Shirley M. Wright Memorial Library Director Jessica Schoonover (right) and her daughter Sophie encourage children to use their imaginations during a live story time streamed on the library’s Facebook page.

Escape into a tale with online story time




An octopus who plays the ukulele and wishes to explore the far reaches of the universe in a spaceship is at the center of the tale. This story is the first a local library director read while continuing to open up children’s worlds by bringing story time to them online during the COVID-19 pandemic.

Story time takes place live from the living room of Jessica Schoonover, the director of the Shirley M. Wright Memorial Library in Trempealeau on Fridays at 10 a.m. This Friday will mark the third time story time goes live on the library’s Facebook page.

“It’s really warmed my heart to see the response to Facebook live story time,” Schoonover shared. “There’s a certain amount of putting yourself out there to do something like that. I’d say it’s OK I look silly in front of story time kids and caregivers. Now, we’re recording it, and my silliness can be seen for a long time. I kind of set my pride aside and thought, ‘I really enjoy being able to reach out to the kids.’”

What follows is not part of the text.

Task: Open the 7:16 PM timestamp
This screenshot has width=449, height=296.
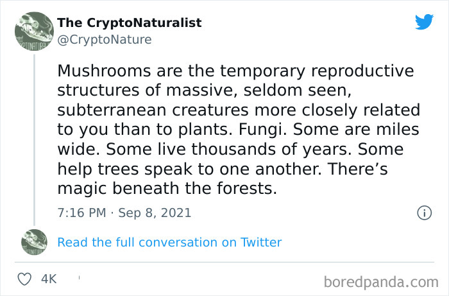Action: [x=81, y=213]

During story time live, Schoonover does many of the things she would normally do throughout story time while physically at the library. She reads age-appropriate stories that typically center on a theme. The theme for the first week of live story time was “having a bad day,” which “seemed really appropriate because everybody was having a bad day” as the pandemic grew, Schoonover noted. The theme for the second week was “imagination.” Schoonover will also go over a rhyme or a song and do a finger play so the children have a chance to move around.

Additionally, Schoonover has done some unique, out-of-the-ordinary things for story time live. She has brought in special guests, such as her daughter, to read with her, and included her favorite stuffed animal in the tale weaving.

“I’m trying to make it even more personal and give little glimpses into my life,” Schoonover stated. “Since [children who typically attend story time at the library] can’t be with me physically, I hope to give them comfort about [my] life, house and the stuffed animals, just like they have at their house.”

She said she aims to give caregivers an opportunity for a little rest as well through story time live.

“So many of these caregivers are home, and they need a bit of a break,” Schoonover said.

Schoonover recognizes that a substantial amount of content aimed at providing activities to do at home amid the pandemic is available online at the moment. “It’s a little overwhelming, and I think … my goal is just to reach out to my little corner of the world, my families I normally see,” Schoonover shared.

The first live story time had over 2,600 views, and the second story time live had over 1,000 views.

After story time is streamed live on Facebook, recordings are posted there, in addition to the library’s website at under the section titled “Programs.”

Schoonover said people can support libraries at this time by getting excited to return to them and take part in their programming whenever they open again. Meanwhile, individuals can support libraries by taking advantage of the virtual resources that they offer, she said. For the Shirley M. Wright Memorial Library, library card holders can take courses, learn languages and download ebooks and audiobooks, for instance.

Library card holders at the Winona Public Library can access ebooks and audiobooks. Those who do not have a library card may apply for one at The website also includes information about databases focused on topics from languages to American history that may be accessed for free and temporary free access to online books, newspapers and magazines.